La stringatezza della norma origina alcuni interrogativi. In assenza di indicazioni contrarie, l’agevolazione sembra riguardare qualsiasi soggetto che svolge attività d’impresa o d’arte e professione in forma associata, anche non residente, poiché il focus della norma è sull’attività. Non occorre che l’attività sia stata precedentemente delocalizzata né che sia stata svolta fuori da UE/SEE per un tempo minimo. Dubbi sono stati espressi in caso di rimpatrio di singoli asset; per gli intangibili la norma potrebbe applicarsi, mentre in altri casi come, ad esempio, crediti – che potrebbero essere incassati con plusvalenza – presumibilmente la norma non sarà applicabile in mancanza di una “attività produttiva”. L’attività delle holding potrebbe essere inclusa.
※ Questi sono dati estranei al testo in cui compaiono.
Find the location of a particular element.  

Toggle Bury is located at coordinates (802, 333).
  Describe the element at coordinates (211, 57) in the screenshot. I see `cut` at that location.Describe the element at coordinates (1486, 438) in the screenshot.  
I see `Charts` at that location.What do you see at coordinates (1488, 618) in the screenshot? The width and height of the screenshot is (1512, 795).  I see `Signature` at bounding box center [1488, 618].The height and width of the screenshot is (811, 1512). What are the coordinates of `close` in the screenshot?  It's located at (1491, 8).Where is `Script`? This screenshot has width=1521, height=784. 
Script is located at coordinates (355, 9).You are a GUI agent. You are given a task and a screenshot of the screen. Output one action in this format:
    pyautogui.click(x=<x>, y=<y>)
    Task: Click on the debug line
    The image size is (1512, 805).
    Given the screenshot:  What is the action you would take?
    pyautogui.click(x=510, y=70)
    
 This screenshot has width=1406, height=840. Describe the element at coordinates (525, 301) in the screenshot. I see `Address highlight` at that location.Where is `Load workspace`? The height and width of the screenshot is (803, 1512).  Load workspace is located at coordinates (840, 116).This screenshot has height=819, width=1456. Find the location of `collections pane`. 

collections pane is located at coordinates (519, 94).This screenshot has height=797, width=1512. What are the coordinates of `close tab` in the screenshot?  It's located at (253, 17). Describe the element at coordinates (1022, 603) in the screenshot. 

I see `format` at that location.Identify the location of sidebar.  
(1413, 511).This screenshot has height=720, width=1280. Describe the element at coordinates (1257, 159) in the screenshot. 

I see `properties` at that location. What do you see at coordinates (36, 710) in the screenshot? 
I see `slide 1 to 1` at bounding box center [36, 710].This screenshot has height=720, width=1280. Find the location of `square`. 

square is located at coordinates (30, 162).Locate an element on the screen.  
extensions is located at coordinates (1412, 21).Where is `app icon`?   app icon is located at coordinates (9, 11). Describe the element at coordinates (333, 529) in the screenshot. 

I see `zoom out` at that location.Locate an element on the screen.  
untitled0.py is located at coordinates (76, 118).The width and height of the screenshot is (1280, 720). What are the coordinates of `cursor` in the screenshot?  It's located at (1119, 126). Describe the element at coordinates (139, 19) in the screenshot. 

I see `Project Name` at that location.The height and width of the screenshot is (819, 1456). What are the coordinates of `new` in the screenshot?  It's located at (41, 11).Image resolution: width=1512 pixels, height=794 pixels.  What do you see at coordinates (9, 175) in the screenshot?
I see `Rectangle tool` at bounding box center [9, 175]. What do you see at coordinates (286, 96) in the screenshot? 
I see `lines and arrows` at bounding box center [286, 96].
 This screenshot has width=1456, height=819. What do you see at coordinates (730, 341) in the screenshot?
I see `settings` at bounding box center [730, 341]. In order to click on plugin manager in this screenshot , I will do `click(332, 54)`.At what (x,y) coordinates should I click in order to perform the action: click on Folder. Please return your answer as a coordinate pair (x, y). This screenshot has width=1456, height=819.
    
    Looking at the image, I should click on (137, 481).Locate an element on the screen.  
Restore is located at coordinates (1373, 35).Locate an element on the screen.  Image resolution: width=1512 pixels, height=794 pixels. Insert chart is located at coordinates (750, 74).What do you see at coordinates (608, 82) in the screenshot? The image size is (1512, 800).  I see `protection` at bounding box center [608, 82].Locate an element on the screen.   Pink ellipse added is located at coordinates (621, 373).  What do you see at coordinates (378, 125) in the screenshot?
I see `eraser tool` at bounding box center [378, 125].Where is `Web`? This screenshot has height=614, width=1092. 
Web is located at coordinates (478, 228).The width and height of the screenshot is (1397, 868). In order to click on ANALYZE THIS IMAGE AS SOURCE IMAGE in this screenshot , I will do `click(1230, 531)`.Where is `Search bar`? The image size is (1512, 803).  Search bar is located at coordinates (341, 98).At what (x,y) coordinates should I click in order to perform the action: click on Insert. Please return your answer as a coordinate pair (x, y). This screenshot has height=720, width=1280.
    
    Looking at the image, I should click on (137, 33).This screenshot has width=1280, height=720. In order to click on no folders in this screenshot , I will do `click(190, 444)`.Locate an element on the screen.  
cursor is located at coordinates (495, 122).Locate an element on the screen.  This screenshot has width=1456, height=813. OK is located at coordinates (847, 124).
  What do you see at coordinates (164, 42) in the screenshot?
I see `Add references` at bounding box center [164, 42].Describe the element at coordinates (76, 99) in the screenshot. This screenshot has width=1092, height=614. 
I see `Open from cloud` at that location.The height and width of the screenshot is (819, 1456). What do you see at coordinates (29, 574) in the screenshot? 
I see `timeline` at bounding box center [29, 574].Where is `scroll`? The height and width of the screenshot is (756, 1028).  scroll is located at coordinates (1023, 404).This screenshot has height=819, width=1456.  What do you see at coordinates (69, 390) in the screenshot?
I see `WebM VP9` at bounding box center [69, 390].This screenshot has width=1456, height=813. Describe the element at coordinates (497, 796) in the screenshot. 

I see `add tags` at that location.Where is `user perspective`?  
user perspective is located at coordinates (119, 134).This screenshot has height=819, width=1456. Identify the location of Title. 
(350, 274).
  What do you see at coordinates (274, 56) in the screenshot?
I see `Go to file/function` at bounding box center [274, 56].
Da confermare l’applicabilità dell’art. 166-bis TUIR per la determinazione del valore fiscale in ingresso dei beni, dato che al momento la norma riguarda i “soggetti” (e non le “attività”) e solo coloro precedentemente residenti in UE o Stato che scambia le informazioni con le autorità fiscali italiane; sarebbe anche utile chiarire se è possibile valorizzare anche beni completamente già ammortizzati all’estero.

La norma prevede l’obbligo di contabilità separata per il riscontro del reddito agevolabile e ci si è chiesti se in proposito potranno risultare utili le esperienze dei conti economici sezionali come per il patent box o una contabilità separata vera e propria come nel caso delle risalenti agevolazioni IRPEG/ILOR per attività site nel meridione. È stato notato come se l’attività fa parte di un segmento di business sembra più prossima l’esperienza della patent box.

Cenni critici sono stati espressi per l’apparente discrimine tra nuovi investimenti rispetto a chi aveva delocalizzato e rimpatriando ha accesso all’esenzione e per l’apparente assenza di un accordo preventivo con l’Agenzia sul reddito agevolabile tipo APA. Sembra invece praticabile in prima battuta l’interpello per nuovi investimenti. Incerto è anche il trattamento delle perdite eventualmente generate dall’attività rimpatriata: se fiscalmente deducibili per intero o al 50%; se scomputabili anche da reddito imponibile non agevolato; se riportabili anche dopo il termine del periodo agevolato.